_To do:_
Copy the data word for word, from the line containing "Click the 276847 km mileage value" through the line containing "Action: (x=543, y=114)".

━━━ Task data ━━━

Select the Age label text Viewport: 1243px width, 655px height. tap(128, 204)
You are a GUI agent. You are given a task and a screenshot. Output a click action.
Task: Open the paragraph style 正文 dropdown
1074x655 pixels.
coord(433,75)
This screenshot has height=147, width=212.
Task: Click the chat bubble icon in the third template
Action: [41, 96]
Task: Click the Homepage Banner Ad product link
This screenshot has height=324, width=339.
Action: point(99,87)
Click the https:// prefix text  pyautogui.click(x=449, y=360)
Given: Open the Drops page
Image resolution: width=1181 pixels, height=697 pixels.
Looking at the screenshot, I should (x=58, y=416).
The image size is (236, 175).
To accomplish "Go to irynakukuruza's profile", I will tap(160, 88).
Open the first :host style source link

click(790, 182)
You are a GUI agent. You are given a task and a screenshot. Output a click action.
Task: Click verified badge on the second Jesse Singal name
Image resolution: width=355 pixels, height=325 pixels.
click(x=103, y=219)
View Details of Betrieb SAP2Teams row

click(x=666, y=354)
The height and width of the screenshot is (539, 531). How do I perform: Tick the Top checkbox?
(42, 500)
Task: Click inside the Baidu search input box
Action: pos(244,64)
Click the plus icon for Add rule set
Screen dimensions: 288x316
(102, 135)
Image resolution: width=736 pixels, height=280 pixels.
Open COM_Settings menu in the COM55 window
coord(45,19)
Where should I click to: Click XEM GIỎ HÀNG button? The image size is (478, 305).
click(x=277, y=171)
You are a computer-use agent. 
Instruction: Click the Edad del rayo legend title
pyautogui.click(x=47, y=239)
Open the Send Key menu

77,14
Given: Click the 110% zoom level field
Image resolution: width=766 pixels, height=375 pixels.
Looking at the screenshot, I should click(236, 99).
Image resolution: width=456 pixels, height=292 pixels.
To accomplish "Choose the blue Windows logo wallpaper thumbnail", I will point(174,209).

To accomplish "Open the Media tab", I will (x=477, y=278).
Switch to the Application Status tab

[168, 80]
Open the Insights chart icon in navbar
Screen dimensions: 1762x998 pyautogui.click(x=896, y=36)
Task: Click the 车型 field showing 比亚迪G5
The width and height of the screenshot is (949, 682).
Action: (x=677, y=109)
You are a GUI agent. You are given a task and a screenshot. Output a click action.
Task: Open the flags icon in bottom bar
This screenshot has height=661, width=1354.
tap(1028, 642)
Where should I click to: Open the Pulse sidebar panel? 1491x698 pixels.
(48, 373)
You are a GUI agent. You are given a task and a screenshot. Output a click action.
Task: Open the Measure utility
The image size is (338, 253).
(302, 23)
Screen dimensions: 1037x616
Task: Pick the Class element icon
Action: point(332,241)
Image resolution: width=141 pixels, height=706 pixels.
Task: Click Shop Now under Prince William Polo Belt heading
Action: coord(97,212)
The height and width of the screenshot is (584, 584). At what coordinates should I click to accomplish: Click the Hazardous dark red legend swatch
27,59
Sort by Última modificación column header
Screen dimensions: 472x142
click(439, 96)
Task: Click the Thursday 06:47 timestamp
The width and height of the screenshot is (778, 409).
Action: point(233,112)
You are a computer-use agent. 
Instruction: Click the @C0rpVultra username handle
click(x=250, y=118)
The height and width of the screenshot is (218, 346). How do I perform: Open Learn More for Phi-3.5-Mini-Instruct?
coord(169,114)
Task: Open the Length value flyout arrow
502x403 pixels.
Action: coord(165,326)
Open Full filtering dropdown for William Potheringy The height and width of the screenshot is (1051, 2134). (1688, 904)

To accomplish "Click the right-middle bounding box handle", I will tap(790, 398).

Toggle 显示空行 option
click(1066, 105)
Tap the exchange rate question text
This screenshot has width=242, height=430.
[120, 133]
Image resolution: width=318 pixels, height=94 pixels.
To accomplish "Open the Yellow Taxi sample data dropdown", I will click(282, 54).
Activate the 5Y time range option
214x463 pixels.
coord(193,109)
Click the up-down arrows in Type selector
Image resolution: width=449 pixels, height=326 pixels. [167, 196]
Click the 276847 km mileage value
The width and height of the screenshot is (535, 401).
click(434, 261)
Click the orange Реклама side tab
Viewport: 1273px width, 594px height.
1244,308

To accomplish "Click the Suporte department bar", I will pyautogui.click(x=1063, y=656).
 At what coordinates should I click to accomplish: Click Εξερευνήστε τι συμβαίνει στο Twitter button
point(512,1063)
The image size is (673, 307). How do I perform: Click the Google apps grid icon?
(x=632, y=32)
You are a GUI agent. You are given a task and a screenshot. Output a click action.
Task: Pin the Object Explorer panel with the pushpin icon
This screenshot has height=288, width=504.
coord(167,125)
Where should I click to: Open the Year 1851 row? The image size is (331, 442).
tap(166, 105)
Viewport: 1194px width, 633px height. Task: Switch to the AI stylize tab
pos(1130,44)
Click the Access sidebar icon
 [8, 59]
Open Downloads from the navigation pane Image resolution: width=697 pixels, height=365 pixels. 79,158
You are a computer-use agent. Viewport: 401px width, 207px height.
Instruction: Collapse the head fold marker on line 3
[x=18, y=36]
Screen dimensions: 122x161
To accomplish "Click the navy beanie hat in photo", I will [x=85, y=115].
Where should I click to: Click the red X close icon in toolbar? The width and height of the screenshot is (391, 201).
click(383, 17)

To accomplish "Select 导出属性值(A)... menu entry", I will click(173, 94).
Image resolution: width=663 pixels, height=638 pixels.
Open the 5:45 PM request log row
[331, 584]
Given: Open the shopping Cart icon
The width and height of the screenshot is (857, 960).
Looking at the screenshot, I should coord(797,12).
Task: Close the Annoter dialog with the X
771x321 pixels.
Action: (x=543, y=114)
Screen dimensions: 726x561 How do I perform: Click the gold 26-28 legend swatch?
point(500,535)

━━━

_Task output:_
Click the 276847 km mileage value
The width and height of the screenshot is (535, 401).
click(434, 261)
Click the orange Реклама side tab
Viewport: 1273px width, 594px height.
1244,308

To accomplish "Click the Suporte department bar", I will pyautogui.click(x=1063, y=656).
 At what coordinates should I click to accomplish: Click Εξερευνήστε τι συμβαίνει στο Twitter button
point(512,1063)
The image size is (673, 307). How do I perform: Click the Google apps grid icon?
(x=632, y=32)
You are a GUI agent. You are given a task and a screenshot. Output a click action.
Task: Pin the Object Explorer panel with the pushpin icon
This screenshot has height=288, width=504.
coord(167,125)
Where should I click to: Open the Year 1851 row? The image size is (331, 442).
tap(166, 105)
Viewport: 1194px width, 633px height. Task: Switch to the AI stylize tab
pos(1130,44)
Click the Access sidebar icon
 [8, 59]
Open Downloads from the navigation pane Image resolution: width=697 pixels, height=365 pixels. 79,158
You are a computer-use agent. Viewport: 401px width, 207px height.
Instruction: Collapse the head fold marker on line 3
[x=18, y=36]
Screen dimensions: 122x161
To accomplish "Click the navy beanie hat in photo", I will [x=85, y=115].
Where should I click to: Click the red X close icon in toolbar? The width and height of the screenshot is (391, 201).
click(383, 17)

To accomplish "Select 导出属性值(A)... menu entry", I will click(173, 94).
Image resolution: width=663 pixels, height=638 pixels.
Open the 5:45 PM request log row
[331, 584]
Given: Open the shopping Cart icon
The width and height of the screenshot is (857, 960).
Looking at the screenshot, I should coord(797,12).
Task: Close the Annoter dialog with the X
771x321 pixels.
Action: (x=543, y=114)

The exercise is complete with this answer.